Friday, February 4, 2011

Akufo-Addo Is Rather Ghana's Hosni Mubarak!

Feature Article, by Nana Akyea Mensah,


- a rejoinder to '“Osagyefo Dr.” Hosni Mubarak', Feature Article | by Kwame Okoampa-Ahoofe, Jr., Ph.D.

"Anyway, throughout his adult career as a journalist with an axe to grind with the perceived opponents and detractors of his father and his neo-Fascist CPP government, Mr. Nkrumah has preponderantly highlighted the pan-Africanist credentials of “Osagyefo-Dr.” Kwame Nkrumah. So, logically, one begins to wonder why the younger Mr. Nkrumah has, this time around, conveniently chosen not to equally highlight the positive aspects of the Mubarak government which, fundamentally, is not very different from that of the CPP."

-  Kwame Okoampa-Ahoofe, Jr., Ph.D., '“Osagyefo Dr.” Hosni Mubarak', Feature Article | 6 hours ago.

It is very strange, even by the decadent Okoampa standards, that of all the monumental, unprecedented, and historic events currently unfolding in North Africa and the Middle East, his first shot at it is to disturb our sense of what is proper, by once more launching into yet another diatribe against Kwame Nkrumah and his family.

There is however a very simple explanation to this rather bizarre attack on Gamal. The puppets of US imperialism in Africa are having sleepless nights in the wake of what is happening in Egypt today. What better way of damage control than to deflect the puppet status that Akufo-Addo shares with Mubarak and replace that with the great Osagyefo himself? I am sure I am not the only person who is seeing through this. That is why we have so many people in Tahrir Square today!

In the first place, what is wrong with what Gamal said?
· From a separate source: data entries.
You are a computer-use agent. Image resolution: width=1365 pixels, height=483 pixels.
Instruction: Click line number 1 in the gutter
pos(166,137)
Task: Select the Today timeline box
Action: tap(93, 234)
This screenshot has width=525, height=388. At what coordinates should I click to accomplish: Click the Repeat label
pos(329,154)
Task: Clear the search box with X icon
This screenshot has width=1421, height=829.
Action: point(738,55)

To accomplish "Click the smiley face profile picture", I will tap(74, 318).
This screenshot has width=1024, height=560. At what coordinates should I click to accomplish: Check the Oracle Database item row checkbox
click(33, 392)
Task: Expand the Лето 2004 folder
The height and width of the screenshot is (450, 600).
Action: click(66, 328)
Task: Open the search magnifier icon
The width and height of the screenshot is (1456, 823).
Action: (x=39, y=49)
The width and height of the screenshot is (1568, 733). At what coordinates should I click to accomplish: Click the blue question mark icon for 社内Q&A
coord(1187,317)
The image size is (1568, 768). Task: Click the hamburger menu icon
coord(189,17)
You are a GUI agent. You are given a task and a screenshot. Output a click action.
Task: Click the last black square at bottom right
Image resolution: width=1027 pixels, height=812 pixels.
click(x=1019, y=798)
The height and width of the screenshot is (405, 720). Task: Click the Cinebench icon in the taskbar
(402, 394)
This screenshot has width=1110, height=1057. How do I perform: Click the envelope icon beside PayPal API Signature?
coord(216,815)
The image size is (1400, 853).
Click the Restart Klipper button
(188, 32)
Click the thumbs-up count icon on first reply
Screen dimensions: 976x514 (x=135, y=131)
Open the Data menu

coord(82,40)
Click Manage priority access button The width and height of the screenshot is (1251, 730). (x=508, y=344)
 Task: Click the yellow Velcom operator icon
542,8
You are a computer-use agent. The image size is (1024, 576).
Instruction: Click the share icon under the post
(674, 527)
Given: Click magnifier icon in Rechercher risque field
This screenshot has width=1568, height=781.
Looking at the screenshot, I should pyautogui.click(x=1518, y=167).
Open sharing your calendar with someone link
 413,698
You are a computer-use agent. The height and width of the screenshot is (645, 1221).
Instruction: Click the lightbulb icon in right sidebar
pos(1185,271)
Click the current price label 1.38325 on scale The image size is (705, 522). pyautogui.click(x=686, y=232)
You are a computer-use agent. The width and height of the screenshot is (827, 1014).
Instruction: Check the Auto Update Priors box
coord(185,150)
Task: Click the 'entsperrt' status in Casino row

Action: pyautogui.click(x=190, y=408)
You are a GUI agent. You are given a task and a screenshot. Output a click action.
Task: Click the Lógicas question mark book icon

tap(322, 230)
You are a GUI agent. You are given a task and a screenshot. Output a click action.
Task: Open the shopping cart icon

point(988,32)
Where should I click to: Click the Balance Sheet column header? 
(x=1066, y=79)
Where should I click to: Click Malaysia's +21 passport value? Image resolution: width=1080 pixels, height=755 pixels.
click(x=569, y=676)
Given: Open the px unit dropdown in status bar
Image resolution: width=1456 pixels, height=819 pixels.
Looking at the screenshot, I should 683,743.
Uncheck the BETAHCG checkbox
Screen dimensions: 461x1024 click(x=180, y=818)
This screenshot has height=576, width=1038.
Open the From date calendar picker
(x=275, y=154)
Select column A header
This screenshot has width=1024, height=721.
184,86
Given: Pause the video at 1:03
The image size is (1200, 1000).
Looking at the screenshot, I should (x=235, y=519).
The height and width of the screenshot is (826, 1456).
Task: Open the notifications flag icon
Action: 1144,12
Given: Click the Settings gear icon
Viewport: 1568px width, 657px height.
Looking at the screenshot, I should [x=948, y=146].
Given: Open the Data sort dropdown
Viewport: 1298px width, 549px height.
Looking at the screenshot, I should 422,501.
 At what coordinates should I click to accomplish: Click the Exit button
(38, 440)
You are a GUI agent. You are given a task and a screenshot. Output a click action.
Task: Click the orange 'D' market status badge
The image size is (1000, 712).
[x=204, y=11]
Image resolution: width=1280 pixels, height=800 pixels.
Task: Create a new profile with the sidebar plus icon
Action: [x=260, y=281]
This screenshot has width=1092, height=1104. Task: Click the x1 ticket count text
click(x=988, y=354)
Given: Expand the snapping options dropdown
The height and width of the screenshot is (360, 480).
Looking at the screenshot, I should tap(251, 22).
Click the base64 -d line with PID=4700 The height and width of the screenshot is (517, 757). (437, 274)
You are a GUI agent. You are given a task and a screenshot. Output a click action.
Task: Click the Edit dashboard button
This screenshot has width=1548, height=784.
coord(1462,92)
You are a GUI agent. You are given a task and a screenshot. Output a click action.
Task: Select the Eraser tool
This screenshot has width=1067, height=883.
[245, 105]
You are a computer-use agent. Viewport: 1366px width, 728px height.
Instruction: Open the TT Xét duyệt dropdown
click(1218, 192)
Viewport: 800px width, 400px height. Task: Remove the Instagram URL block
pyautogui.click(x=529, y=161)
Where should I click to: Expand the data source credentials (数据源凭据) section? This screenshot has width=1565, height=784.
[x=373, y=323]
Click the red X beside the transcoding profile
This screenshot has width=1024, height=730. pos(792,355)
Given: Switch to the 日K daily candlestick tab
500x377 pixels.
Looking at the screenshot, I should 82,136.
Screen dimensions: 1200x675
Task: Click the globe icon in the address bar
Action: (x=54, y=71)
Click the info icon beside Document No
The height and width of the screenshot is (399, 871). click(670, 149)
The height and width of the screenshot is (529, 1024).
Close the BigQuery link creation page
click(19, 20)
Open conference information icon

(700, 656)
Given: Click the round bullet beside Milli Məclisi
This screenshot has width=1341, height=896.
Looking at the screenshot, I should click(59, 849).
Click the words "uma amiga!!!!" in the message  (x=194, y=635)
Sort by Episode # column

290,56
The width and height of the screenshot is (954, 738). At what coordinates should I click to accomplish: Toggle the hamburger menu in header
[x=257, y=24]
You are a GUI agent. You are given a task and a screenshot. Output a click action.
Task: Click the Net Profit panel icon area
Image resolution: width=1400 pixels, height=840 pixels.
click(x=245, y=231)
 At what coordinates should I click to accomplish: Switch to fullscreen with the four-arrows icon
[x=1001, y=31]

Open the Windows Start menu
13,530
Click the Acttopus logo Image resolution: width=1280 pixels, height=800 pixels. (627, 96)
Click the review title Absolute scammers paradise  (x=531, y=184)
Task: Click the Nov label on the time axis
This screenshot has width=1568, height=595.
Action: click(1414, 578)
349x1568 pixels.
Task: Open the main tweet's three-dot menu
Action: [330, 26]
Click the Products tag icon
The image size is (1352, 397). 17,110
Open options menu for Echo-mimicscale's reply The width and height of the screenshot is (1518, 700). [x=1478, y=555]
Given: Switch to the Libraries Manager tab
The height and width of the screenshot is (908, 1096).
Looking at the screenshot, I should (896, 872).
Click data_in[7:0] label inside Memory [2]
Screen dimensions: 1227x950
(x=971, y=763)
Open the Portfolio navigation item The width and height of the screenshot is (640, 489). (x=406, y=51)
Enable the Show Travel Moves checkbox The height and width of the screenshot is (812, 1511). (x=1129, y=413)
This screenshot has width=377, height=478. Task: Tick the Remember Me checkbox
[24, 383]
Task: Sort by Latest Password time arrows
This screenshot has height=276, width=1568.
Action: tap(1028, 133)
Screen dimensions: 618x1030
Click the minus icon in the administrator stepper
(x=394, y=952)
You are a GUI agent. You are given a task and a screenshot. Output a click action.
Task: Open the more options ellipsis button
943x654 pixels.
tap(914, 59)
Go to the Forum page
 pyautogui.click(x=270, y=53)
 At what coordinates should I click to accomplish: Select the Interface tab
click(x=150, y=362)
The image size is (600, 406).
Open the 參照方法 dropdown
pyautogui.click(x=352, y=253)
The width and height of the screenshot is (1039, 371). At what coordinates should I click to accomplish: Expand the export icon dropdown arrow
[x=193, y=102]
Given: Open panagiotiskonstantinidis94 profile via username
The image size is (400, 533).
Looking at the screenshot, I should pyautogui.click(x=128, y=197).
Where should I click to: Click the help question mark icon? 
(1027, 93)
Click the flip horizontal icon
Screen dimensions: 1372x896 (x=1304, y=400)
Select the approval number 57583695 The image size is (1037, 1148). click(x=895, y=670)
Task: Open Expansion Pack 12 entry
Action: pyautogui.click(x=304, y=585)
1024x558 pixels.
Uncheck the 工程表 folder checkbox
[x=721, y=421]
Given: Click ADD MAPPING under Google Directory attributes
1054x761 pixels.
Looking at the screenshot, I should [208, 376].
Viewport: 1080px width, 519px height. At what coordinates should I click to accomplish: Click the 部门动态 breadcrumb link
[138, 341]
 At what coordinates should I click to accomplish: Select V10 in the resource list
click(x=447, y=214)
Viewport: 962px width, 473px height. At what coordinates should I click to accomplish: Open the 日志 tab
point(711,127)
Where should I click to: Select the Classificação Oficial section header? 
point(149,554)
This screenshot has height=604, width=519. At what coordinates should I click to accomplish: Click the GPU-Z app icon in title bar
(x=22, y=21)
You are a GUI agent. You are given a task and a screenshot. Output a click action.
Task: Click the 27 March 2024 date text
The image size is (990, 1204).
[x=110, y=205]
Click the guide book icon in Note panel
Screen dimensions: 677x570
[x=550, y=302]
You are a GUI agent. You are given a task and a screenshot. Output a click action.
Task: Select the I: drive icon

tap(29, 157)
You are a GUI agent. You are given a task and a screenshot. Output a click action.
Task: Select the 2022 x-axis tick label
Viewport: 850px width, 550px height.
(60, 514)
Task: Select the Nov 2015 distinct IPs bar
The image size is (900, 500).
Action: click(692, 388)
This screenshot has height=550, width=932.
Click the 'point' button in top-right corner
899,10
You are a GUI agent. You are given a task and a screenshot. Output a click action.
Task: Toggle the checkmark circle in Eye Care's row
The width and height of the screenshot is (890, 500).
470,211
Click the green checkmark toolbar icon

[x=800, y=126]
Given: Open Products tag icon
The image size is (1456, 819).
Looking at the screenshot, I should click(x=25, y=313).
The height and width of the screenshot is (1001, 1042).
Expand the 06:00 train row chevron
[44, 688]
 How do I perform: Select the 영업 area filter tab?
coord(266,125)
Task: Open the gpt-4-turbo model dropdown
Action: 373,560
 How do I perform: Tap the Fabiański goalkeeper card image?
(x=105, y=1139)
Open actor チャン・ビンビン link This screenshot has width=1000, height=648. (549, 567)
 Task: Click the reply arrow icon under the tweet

Okoampa opens his latest attack on Nkrumah and Gamal thus:

 "I was quite amused to read about the recent interview that Mr. Gamal Nkrumah granted Mr. Paul Adom-Otchere of Ghana's Metro-TV (See “Gamal Nkrumah: Mubarak Must Go…But Power Should Not Be Given to ElBaradei” (Peacefmonline.com 2/2/11). What particularly amused me was the following quote from the half-Egyptian son of Ghana's flamboyant first president and self-knighted “Life-President”: “The West should…accept [the fact] that the people of North Africa and the Middle-East desire more democracy and desire to elect leaders of [their own] choice [choosing?] and not leaders that suit Israel or leaders that serve Israel's interest.”'

Gamal was expressing his personal opinion on what was going on in a country he knows well and loves as much as he loves Ghana. Indeed, the news story Okoampa is referring to, Gamal Nkrumah backs Mubarak's exit but not ElBaradei, begins this way:

"Gamal Nkrumah, son of Ghana's first president Osagyefo Dr Kwame Nkrumah, has backed calls for Egypt President Hosni Mubarak to resign but insists that the reigns of Egypt should be handed over to a more youthful person and not ElBaradei."

Strangely enough Okoampa did not give any explanations which made what Gamal is saying wrong! He rather resorts to a puerile character assassination in order to counter the political opinions of Gamal. J. B. Danquah used the same technique to a dramatic effect in the course of the Akyea Mensah Murder Trial. I know Okoampa is aware of the tactic because he has written extensively about it.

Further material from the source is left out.